* [Brief]
Could you rewrite the listing from the line with "Task: Select the Cabin Blower & Filter icon" to the line with "Action: coord(51,110)", changing "play animation button" to "pause animation button" and leaving everything else in those lines as it is?

Listing for locating described items:
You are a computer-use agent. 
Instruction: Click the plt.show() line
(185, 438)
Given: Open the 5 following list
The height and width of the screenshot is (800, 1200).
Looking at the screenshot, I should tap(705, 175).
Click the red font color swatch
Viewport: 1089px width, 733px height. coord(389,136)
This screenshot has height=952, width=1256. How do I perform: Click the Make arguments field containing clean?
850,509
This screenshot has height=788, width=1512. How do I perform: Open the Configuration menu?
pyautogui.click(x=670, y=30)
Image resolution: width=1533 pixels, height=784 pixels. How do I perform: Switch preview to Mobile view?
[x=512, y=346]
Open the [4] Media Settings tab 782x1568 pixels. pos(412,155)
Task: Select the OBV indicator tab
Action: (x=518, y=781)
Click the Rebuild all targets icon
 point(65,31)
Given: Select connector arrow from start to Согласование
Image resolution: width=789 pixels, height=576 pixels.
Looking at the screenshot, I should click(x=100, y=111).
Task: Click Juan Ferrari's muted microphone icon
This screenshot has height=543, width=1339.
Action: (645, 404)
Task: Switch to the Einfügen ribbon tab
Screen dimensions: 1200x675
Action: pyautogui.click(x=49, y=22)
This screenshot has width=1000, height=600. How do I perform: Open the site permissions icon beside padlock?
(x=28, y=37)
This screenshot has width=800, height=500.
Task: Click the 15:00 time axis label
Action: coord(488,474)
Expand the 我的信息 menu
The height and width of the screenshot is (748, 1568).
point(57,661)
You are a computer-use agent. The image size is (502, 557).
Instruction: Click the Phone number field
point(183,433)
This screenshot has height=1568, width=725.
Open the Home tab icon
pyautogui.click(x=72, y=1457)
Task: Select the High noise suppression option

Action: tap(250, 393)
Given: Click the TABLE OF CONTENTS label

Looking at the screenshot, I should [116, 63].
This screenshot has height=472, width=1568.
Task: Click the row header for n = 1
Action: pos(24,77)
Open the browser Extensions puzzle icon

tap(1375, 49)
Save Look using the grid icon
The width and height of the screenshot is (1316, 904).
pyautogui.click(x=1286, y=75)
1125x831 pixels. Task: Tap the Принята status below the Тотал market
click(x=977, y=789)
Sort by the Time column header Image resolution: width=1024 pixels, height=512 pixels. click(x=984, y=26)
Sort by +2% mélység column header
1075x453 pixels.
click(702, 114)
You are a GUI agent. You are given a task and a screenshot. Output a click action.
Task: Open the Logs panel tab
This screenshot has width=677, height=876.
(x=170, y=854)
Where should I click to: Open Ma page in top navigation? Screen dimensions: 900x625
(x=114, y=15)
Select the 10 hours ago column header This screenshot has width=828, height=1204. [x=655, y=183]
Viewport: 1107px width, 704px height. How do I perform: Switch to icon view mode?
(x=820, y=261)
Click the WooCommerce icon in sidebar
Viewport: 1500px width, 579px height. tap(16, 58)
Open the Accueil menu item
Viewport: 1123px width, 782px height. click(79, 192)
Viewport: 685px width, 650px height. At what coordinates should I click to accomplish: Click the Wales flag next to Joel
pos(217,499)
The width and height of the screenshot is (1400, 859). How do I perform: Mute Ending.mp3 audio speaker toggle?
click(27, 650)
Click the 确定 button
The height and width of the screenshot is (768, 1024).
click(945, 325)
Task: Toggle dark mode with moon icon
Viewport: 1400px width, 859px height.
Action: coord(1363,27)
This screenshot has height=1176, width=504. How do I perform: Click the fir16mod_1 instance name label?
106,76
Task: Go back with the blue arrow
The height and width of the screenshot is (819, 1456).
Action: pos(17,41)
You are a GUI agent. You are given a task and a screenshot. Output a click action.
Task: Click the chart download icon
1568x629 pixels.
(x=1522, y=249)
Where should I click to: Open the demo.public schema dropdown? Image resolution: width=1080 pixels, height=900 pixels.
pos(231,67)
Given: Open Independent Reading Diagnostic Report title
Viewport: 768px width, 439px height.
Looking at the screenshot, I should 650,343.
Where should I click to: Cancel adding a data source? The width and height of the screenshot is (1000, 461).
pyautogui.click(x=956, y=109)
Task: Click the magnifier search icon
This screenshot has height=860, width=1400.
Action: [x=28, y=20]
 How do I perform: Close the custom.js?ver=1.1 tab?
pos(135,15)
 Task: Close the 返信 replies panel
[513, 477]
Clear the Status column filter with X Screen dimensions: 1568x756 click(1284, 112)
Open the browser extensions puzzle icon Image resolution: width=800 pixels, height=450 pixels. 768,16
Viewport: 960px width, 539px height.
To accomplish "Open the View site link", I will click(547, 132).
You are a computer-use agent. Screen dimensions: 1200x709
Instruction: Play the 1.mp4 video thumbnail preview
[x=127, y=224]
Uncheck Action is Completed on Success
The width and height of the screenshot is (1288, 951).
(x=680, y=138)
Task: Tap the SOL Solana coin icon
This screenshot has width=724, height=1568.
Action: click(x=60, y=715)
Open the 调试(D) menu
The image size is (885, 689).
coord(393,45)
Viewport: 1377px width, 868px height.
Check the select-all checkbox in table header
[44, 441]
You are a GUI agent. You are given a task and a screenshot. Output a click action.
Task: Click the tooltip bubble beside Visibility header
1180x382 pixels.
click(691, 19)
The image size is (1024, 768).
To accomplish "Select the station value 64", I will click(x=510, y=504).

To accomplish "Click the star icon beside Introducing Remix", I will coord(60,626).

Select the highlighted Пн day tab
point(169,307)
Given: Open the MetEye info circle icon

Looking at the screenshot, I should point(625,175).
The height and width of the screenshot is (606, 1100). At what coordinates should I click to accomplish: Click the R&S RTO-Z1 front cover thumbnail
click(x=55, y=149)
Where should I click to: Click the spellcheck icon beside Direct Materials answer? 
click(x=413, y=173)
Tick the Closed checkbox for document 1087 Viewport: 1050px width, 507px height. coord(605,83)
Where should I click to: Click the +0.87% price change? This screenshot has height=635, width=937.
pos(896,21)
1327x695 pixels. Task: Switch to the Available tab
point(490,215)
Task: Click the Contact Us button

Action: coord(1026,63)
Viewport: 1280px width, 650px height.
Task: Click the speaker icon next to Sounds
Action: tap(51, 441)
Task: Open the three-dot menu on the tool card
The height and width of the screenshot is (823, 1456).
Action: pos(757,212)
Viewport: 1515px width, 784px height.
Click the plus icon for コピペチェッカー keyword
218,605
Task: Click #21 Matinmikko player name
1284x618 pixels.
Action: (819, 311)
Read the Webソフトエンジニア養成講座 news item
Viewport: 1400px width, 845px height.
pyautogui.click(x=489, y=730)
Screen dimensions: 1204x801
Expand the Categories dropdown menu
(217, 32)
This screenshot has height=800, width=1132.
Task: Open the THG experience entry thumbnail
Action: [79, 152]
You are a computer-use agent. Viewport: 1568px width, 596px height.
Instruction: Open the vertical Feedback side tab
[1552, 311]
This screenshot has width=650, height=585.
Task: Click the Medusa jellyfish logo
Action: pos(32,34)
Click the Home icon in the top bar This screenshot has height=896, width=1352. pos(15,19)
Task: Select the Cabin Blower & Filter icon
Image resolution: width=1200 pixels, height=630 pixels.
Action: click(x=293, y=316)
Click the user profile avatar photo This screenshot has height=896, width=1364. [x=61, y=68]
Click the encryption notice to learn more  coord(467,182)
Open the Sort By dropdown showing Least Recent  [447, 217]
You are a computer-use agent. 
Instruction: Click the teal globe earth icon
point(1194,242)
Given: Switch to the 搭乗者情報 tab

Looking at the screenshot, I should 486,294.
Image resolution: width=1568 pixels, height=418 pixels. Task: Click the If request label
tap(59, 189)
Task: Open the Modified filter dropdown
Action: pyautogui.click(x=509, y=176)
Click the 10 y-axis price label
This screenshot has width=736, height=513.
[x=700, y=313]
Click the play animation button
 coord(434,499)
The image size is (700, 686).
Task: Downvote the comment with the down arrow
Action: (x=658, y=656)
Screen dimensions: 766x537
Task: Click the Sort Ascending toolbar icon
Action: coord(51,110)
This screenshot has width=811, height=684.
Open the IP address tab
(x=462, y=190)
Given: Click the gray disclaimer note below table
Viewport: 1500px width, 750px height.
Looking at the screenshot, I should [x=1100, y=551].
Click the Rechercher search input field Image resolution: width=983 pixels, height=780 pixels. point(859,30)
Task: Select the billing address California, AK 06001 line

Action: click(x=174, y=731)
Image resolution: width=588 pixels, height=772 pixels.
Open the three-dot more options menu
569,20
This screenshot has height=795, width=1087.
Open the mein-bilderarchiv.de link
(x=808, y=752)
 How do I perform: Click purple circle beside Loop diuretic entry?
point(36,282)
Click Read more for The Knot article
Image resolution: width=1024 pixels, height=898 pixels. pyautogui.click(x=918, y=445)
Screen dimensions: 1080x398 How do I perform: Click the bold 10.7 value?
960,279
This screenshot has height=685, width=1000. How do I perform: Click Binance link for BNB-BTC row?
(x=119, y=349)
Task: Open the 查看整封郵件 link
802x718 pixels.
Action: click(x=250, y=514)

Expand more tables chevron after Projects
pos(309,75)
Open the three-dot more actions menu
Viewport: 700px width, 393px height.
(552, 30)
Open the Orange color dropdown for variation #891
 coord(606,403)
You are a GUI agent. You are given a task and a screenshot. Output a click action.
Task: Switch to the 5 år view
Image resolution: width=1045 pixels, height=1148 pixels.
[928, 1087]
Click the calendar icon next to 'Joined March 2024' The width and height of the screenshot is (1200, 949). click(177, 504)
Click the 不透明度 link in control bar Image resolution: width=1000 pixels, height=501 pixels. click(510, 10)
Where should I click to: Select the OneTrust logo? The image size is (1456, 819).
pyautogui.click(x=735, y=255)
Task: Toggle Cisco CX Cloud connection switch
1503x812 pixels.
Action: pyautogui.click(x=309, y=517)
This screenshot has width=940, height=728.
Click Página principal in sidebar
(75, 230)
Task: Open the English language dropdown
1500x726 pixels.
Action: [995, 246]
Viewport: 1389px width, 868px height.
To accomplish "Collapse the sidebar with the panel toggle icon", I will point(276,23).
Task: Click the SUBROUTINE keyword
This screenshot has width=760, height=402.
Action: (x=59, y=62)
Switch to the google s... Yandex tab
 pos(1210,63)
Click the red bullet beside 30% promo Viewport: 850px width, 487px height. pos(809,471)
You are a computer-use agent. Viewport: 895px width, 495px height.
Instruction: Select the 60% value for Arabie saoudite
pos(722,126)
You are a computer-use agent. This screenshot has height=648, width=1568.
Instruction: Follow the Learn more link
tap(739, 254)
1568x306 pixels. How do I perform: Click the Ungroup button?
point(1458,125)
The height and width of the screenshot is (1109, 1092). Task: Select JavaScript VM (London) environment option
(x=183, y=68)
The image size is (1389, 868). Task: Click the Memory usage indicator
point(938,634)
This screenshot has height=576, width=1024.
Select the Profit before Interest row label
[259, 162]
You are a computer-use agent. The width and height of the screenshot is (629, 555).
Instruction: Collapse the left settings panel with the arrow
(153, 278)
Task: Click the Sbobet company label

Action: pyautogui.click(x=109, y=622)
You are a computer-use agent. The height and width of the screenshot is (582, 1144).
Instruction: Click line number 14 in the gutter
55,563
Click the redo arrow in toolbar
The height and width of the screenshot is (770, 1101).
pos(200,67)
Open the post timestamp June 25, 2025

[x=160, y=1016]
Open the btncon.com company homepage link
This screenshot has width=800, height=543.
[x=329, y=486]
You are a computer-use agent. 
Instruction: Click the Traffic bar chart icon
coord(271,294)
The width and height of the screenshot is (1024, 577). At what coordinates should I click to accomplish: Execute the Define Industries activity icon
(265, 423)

* [Completed task]
Task: Select the Cabin Blower & Filter icon
Image resolution: width=1200 pixels, height=630 pixels.
Action: click(x=293, y=316)
Click the user profile avatar photo This screenshot has height=896, width=1364. [x=61, y=68]
Click the encryption notice to learn more  coord(467,182)
Open the Sort By dropdown showing Least Recent  [447, 217]
You are a computer-use agent. 
Instruction: Click the teal globe earth icon
point(1194,242)
Given: Switch to the 搭乗者情報 tab

Looking at the screenshot, I should 486,294.
Image resolution: width=1568 pixels, height=418 pixels. Task: Click the If request label
tap(59, 189)
Task: Open the Modified filter dropdown
Action: pyautogui.click(x=509, y=176)
Click the 10 y-axis price label
This screenshot has width=736, height=513.
[x=700, y=313]
Click the pause animation button
 coord(434,499)
The image size is (700, 686).
Task: Downvote the comment with the down arrow
Action: (x=658, y=656)
Screen dimensions: 766x537
Task: Click the Sort Ascending toolbar icon
Action: coord(51,110)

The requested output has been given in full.